Invariably the cylinders nearest the throttle body run rich through air starvation, and the most remote cylinders run lean. You might be able to fit ridges or deflectors in the plenum volume to even things up at very high air velocity. There is really no easy way around these problems.

[Tom Vaught]

I really like Tony's idea of using the dyno for getting a handle on the air
flow vs exhaust temp vs the fuel flow.

Having matched injectors could be possible if you made a simple tester
and used a pulse device to cycle the injectors.
You would have to ASSUME that the fuel delivery to your test stand did not have the same issues as your intake manifold (one injector getting more fuel than another.) The way around this would be to test one injector at a time for flow into a burette over a specific time period. Applying a fixed 12 volts just causes the the injector to go "Static" and will give you a false reading of flow. You need to test at a given duty cycle like 85 percent of max flow.
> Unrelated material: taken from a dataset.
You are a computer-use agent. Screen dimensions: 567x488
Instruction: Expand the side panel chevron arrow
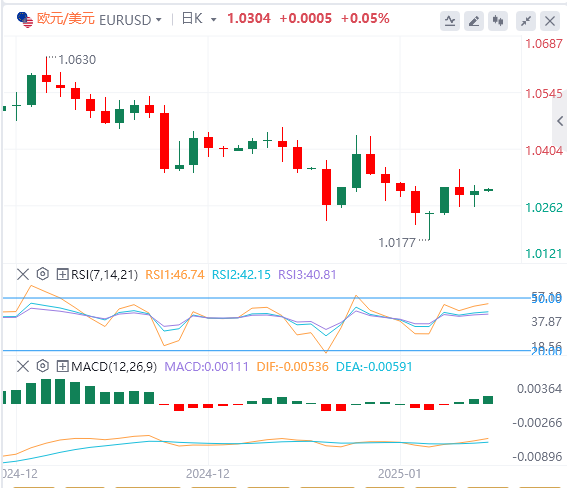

After you get the fuel side in order you then will have to test several Type
K thermocouples to find ones that are close on the exhaust tems over the
speed range.

Now you will be close on the fuel and close on the Thermo-couples.

If you run the engine on the dyno the last deal is the mapping of the engine as you change the timing, fuel, and the load on the engine.
Each time the values can change the overall temperature numbers so you
will need to look at trends.

It typically takes months of dyno time to accurately map an engine for fuel
spark and airflow so I hope you have a good friendly dyno shop.
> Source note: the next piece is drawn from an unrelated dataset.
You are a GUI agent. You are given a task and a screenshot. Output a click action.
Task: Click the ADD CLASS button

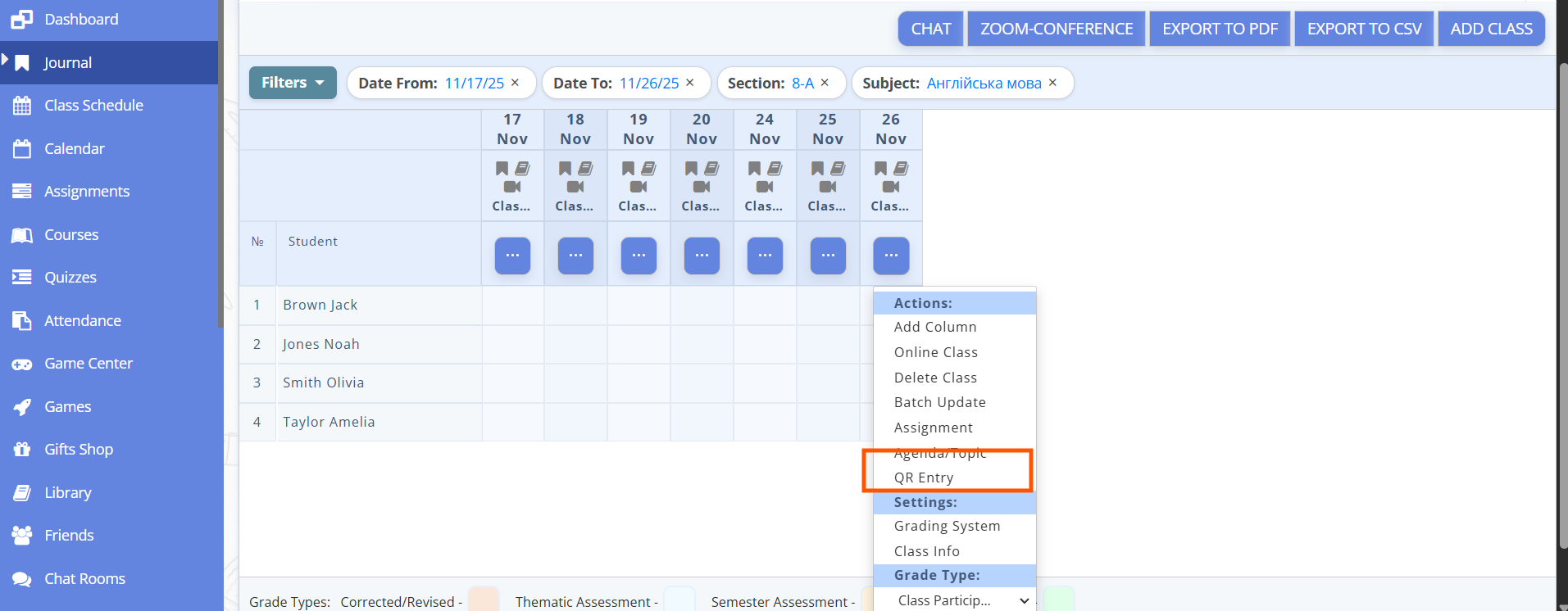[x=1491, y=29]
Mind you this is a carb statement now but I had a guy call me one time
and he said "Tom, I have perfect distribution on all 8 cylinders" (on his NASCAR engine). I told him to change the rpm by 500 rpm and then tell
me what happened.
He was not happy, his fuel distribution had changed (cam related) and his
"perfect distribution" was now history.

This is why the OEM companies use dual Heated Exhaust Oxygen sensors in the exhaust, to correct for this issue.

Tom V.